The family’s state of hunger made their corpses fairly light, and it wasn’t long before Rapp had both the man and woman lying neatly in the shade of the barn. Dragging the boy’s lifeless body would have been more in character for a Toronto lawyer, but he couldn’t bring himself to do it. Instead he scooped him up and carried him through the heat to his parents.

Rapp’s next task turned out to be to pull the Tigr into the barn, which he did with the appropriate amount of gear grinding. They weren’t exactly in a high-traffic area, but his captors figured an abundance of caution was warranted. Support for government forces in this region would be spotty at best.

When Rapp finally was allowed to enter the relative cool of the house, he found the other man in the process of disconnecting a call on his satellite phone.

“The Russians are sending men in a civilian vehicle,” he said in Arabic.

“Are they going to bring us enough fuel to get back?” the driver asked.
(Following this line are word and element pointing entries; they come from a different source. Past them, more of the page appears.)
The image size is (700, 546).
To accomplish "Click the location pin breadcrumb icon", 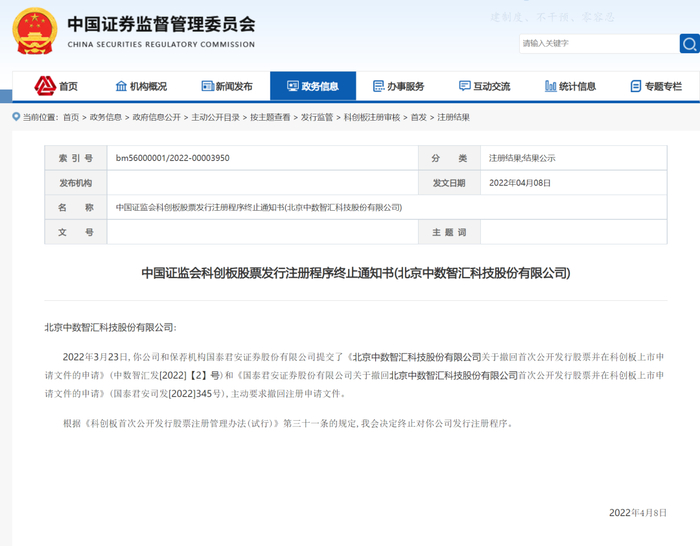I will pyautogui.click(x=15, y=117).

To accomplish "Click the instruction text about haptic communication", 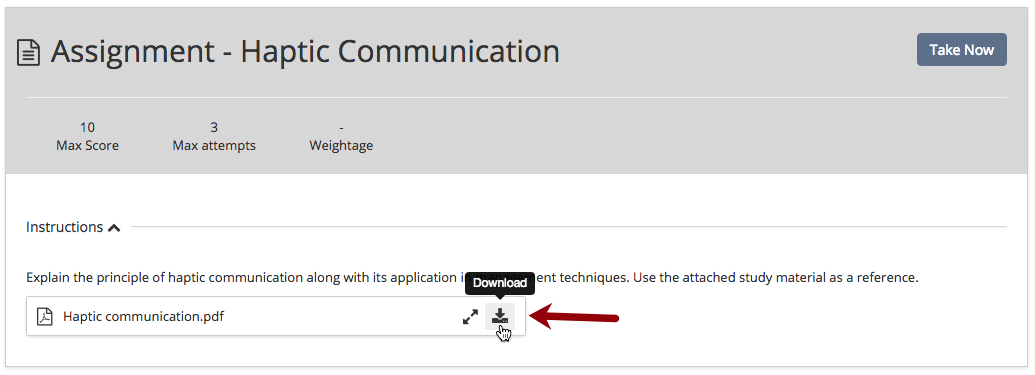I will (x=472, y=277).
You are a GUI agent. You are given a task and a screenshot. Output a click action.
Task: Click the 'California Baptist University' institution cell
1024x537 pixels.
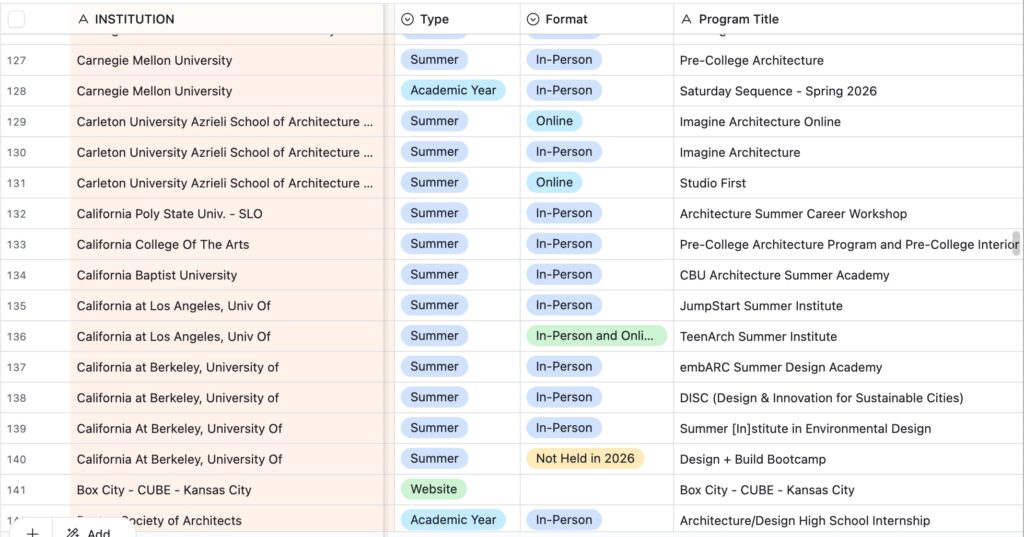tap(157, 275)
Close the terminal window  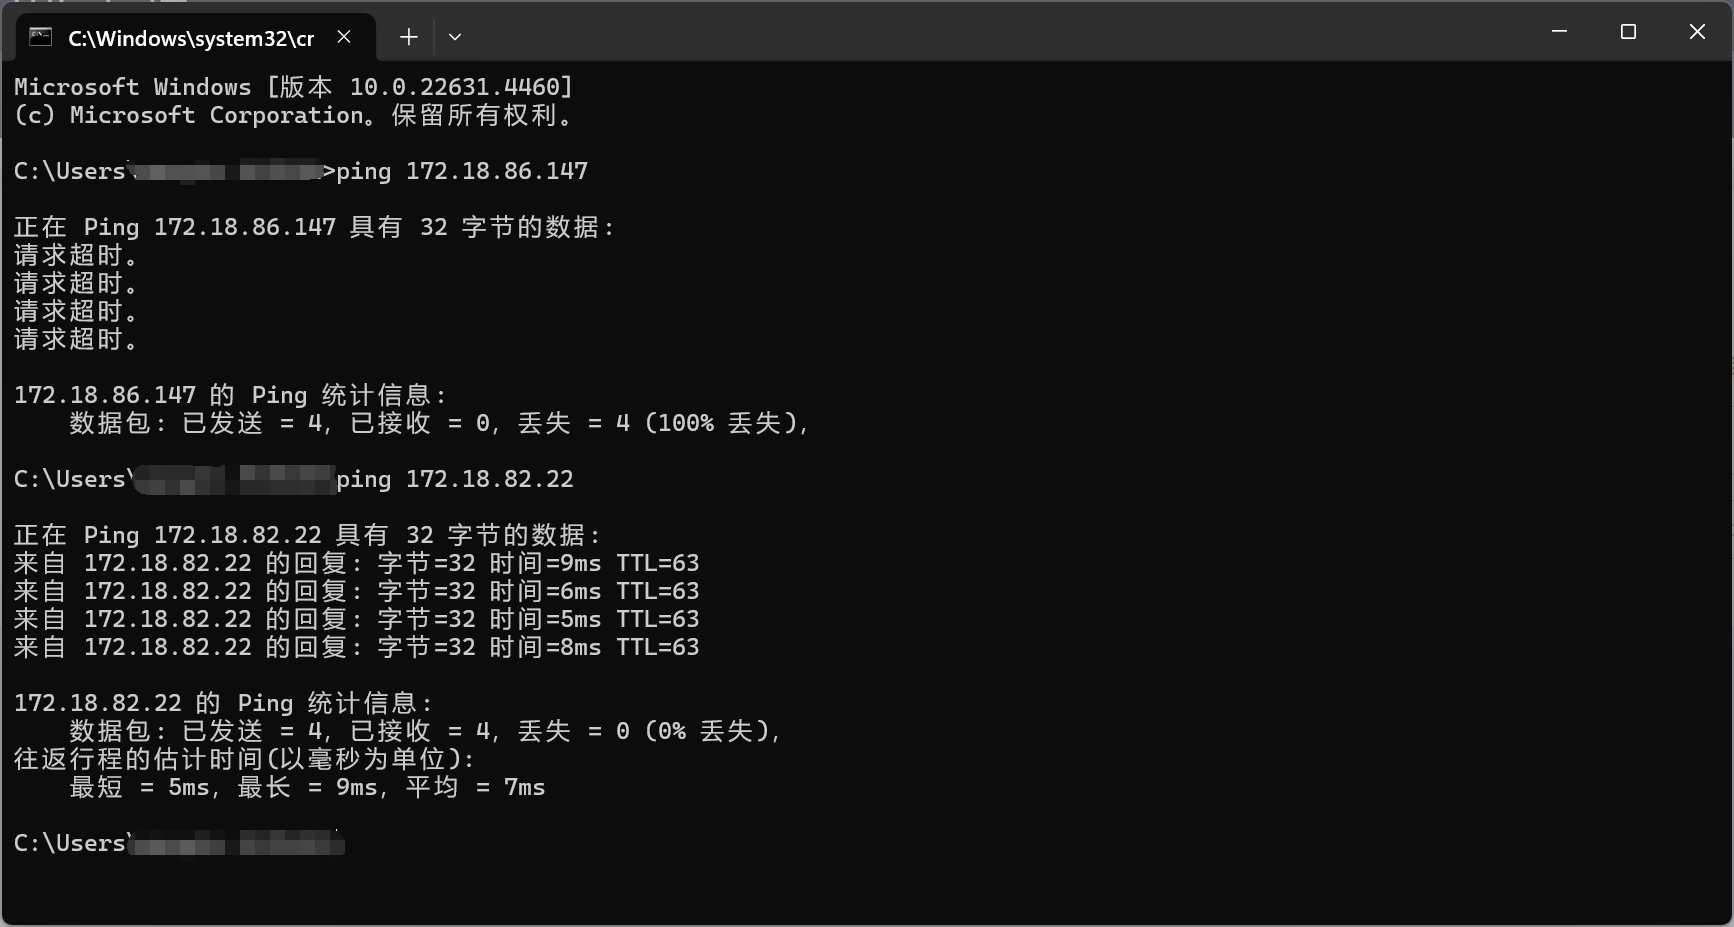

“No. They say that’s our problem.”

“Our problem? How many men did we lose in Saraqib? And how many more will we lose when the jihadists get another taste of our blood? The city’s going to burn and do you know who’s going to have to go in there and put it out? Not those old women from Russia. Us.” He spat on the dirt floor. “If they wanted this Canadian bastard, they should have gotten him themselves.”

The other man just shrugged, unimpressed by his comrade’s outburst.

“So, we wait?”

“Yes. We wait. They say two hours.”

Both looked in Rapp’s direction, but he just stared blankly back at them.

“We should kill this piece of shit,” the driver said. “Tell the Russians that he got hit on the way out.”

The other man shook his head. “I just told General Khalaf that he’s unharmed.”

“Then we just sit here babysitting him for the next two hours and then walk home?”